Indeed, the Court is only competent when States refuse or are
unable to carry out the investigation or prosecution, when the
judiciary is failing. Thus it is not necessary for the State
which wants to elude the risk of seeing its nationals prosecuted
before the Court for crimes within the jurisdiction of the Court,
to enter into bilateral agreements on the basis of Article 98
of the Statute. It suffices, each time that one of its nationals
is the subject of such a complaint, to try him before its own
judicial system. The ICC, noting that either an investigation
or a prosecuting is in progress, or that, after an investigation,
a decision not to prosecute was taken, or finally that the person
concerned has already been tried, will declare, by applying
the complementarity principle, that the case is not admissible.
The bilateral agreements, which violate the complementarity
principle, place the States Parties who have ratified them,
in obvious infringement of the object of the Statute. In addition,
in this context, how can one stop doubting the American expressed
will of prosecuting, in any circumstance, American nationals
before their own tribunals?
Moreover,
according to the travaux préparatoires, international
agreements admissible unde Article 98(2) were only referred
to as pre-existing agreements. The article was precisely negotiated
in order to deal with eventual conflicts between the Statute
and existing obligations of international law. Thus, the object
of Article 98(2) was only an express reference to standard provisions
of SOFAs (Status-of-Force Agreements) and did not allow the
subsequent conclusion of such agreements, which appear to be
in complete violation with the travaux preparatoires of the
ICC Statute and thus in violation with the obligations of States.
The
US encourages de facto the signature of bilateral treaties
The EU consacred
the legality of the immunity agreements permitting to refrain
any handing over to the Court of nationals of States non-parties,
" sent " by the latter on the territory of the receiving
State of the agreement. The FIDH underlines that, by the term
" sent ", the EU is designating officials enjoying
a State or diplomatic immunity, according to international law,
while Article 27 of the Statute provides that no immunity can
be an obstacle to the proceedings started by the prosecutor
of the Court.
This position
may implicitly encourage States non parties, as well as States
that are reluctant towards the ICC, to ratify such agreements,
which would seriously infringe the core of the Statute of the
Court. The Statute gives, in theory, jurisdiction to the Court
to judge nationals of States non-parties guilty of the most
serious crimes, committed on the territories of a State Party.

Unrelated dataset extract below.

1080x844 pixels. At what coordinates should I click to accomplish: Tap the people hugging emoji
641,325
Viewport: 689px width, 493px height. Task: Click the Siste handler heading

Nothing therefore prevents China, Russia or Israel, from trying
to conclude such agreements with other States.
This behavior
can only be considered as a lack of confidence in the ICC. The
Statute of the Court precisely contains effective guarantees
against improper complaints, notably by the control mechanism
on the acts of the Prosecutor by the Pre-Trial Chamber or the
measures of protection for information regarding the national
security of States. The encouragement given by the European
Union to the signature of the bilateral agreements represents
in fact a radical change of position from the Members States
of the EU. This encouragement is to be deplored, as it very
strongly undermines the competence of the Court, still looking
for legitimity.
While many
States - including non parties - were waiting for a strong position
of the EU to refuse the signature of bilateral agreements with
the United States, the conclusions on the common position leave
States in prey to strong American pressure. One can fear that
they are worth encouragement to the signature of such agreements.
The FIDH
deplores that the European Union priviledged a political and
opportunistic approach, against the strict application of juridical
principles inherent in the Statute and which link its Members
States.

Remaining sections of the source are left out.